Task 1:
Answer these questions from the passage on the no-contact rule:
(a) What does the "no contact" rule refer to?
(b) What is cutting off contact with another compared to?
(c) Which three reactions are called normal and part of the process?
Task 2: Carry on the passage about the no-contact rule, picking up after its final sentence.

The “no contact” rule refers to cutting off all ties of communication/ contact with another to allow space to grieve and heal. This may be implicated after a break- up due to the abusive and toxic nature of the relationship. Likewise, this is often necessary when it comes to family members or friends if you find yourself giving up your peace and wellbeing by remaining in contact. This approach may be extreme, though it is necessary when you’ve done all you can in your power to mend the relationship and it is still costing you your mental health and peace of mind. It is found that this is the most effective way of separating yourself when dealing with a narcissist because by allowing them room in your life; you are allowing them to inevitably take every inch of space you have, leaving you with no room to heal and recover.

Human beings are wired to connect, so discomfort is to be expected, even when implementing no contact with an abusive narcissist. Guilt, shame, and mental resistance is normal, and part of the process. When cutting off contact with another, it is much like breaking an addictive cycle. It is going against your “norm” even when that looks like abuse. Growth and change are inevitably uncomfortable at first, but necessary if you want your peace back.

Provided material:
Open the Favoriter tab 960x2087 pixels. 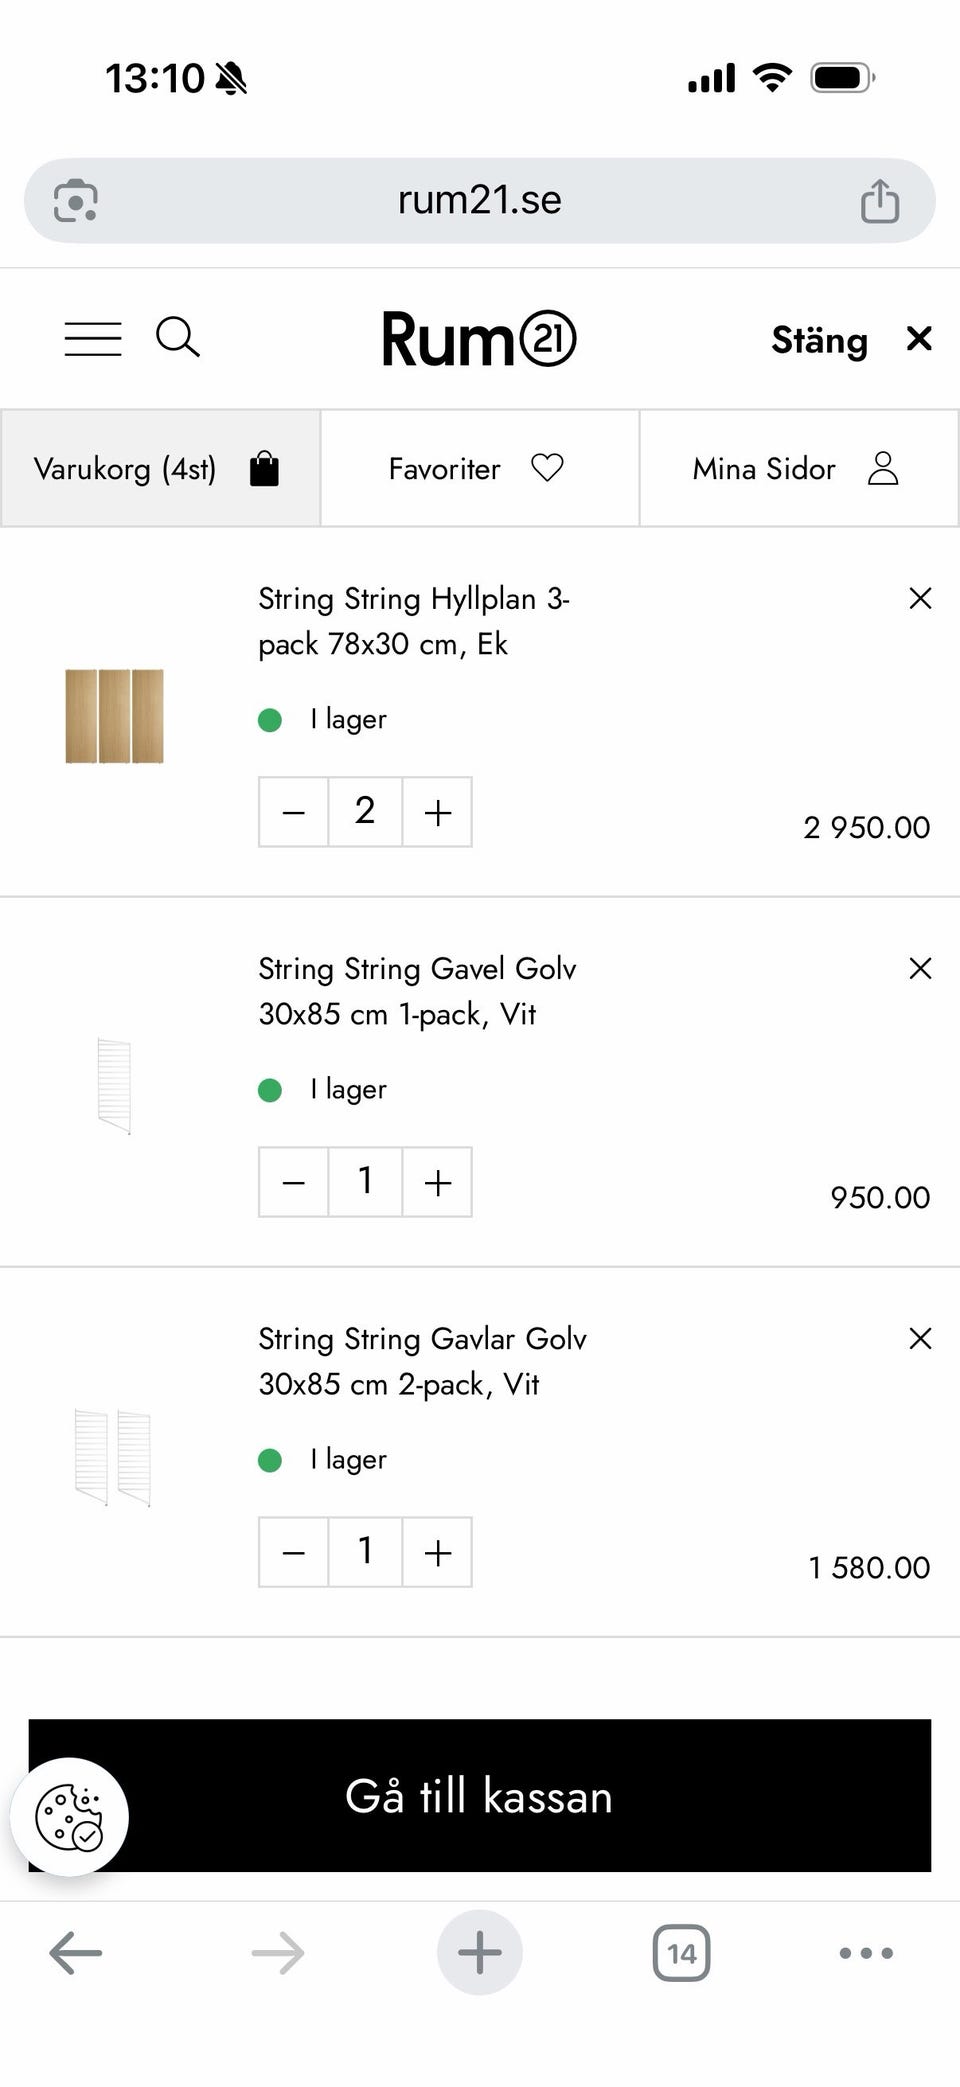479,468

Output 1:
(a) Cutting off all ties of communication or contact with another to allow space to grieve and heal.
(b) Breaking an addictive cycle.
(c) Guilt, shame, and mental resistance.

Output 2:
With healing, it is important to be honest and make space without judgement for every part of the process. Cutting off contact with someone is not an easy process and there can be many reasons why this rule is difficult to enforce for yourself. You may come to face that you secretly do not want to end the relationship and that you may be hoping for a different outcome. You may also feel helpless and stuck in a continuous cycle of re-triggering your childhood wounds with this person.

Please note that when dealing with narcissists, they will make it extremely difficult to enforce a no contact rule for yourself. Understand that, for the narcissist, the goal is to make you doubt yourself and decisions to separate yourself from them. When you separate yourself, you cut off their “supply” to feed into their ego. Sometimes, you must take precautionary measures to ensure that this person will no longer have a way of disrupting your peace. 

 

How to effectively follow No Contact

  1. Cut off all forms of communication (Do not call, text, email, engage on social media)
  2. Block and unfollow if necessary
  3. Delete contact information to avoid temptation and mental resistance
  4. Get rid of or put away mementos of person or relationship that may trigger you (if possible)
  5. Avoid places where you know you may run into this person (if possible)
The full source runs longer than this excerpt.